→ Tasks and exercises
1 - Could you return the part of the entry on "The Loaded Dog" that opens with the words containing "- Publication date: 1901" and closes with "Mates in 1901.", copied word for word?
2 - Answer these about the entry on "The Loaded Dog":
(a) Who was the publisher of the collection the story first appeared in?
(b) What is the name of the miners' retriever dog?
(c) Where are the three miners sinking a shaft?

→ Selected extract
- Country: Australia
- Language: English
- Genre: Comedy

Publication
- Published in: Joe Wilson and His Mates
- Publisher: Blackwood
- Media type: print (short story collection)
- Publication date: 1901

= The Loaded Dog =

1901 Australian comedy short story by Henry Lawson

"The Loaded Dog" is a comedy short story by the Australian writer Henry Lawson. The plot concerns three gold miners and their dog, and the farcical consequences of leaving a bomb cartridge unattended. The story was first published in the collection Joe Wilson and His Mates in 1901.

==Plot summary==
Three gold miners named Dave Regan, Jim Bently, and Andy Page are sinking a shaft at Stony Creek. The trio own a young retriever dog named Tommy, described as "an overgrown pup... a big foolish, four-footed mate." Andy and Dave, fishing enthusiasts, devise a unique method of catching fish using explosives. The dog picks up an explosive cartridge in its mouth, and runs the fuse through the campfire, prompting the three men to flee. Tommy, thinking it a game, playfully chases down his "two-legged mates," who try everything in their power to escape the cartridge. Jim tries to climb a tree and then drops down a mine shaft, meanwhile Andy has hidden behind a log. When Dave seeks refuge in the local pub, the dog bounds in after him, causing the Bushmen (people who live in the bush) inside to scatter. Tommy comes across a "vicious yellow mongrel cattle-dog sulking and nursing his nastiness under [the kitchen]," who takes the cartridge for himself. A crowd of dogs, curious about this unusual object, gather around the cartridge. The subsequent explosion blows apart the yellow cattle-dog and maims numerous others. For half an hour, the Bushmen who witnessed the spectacle are laughing hysterically. Tommy the retriever trots home after Dave, "smiling his broadest, longest, and reddest smile of amiability, and apparently satisfied for one afternoon with the fun he’d had.".

→ Given material
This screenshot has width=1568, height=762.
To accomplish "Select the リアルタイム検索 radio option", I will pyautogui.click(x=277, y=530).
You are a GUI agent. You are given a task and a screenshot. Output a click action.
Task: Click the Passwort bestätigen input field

→ Responses per task
1 -
- Publication date: 1901

= The Loaded Dog =

1901 Australian comedy short story by Henry Lawson

"The Loaded Dog" is a comedy short story by the Australian writer Henry Lawson. The plot concerns three gold miners and their dog, and the farcical consequences of leaving a bomb cartridge unattended. The story was first published in the collection Joe Wilson and His Mates in 1901.

2 -
(a) Blackwood
(b) Tommy
(c) Stony Creek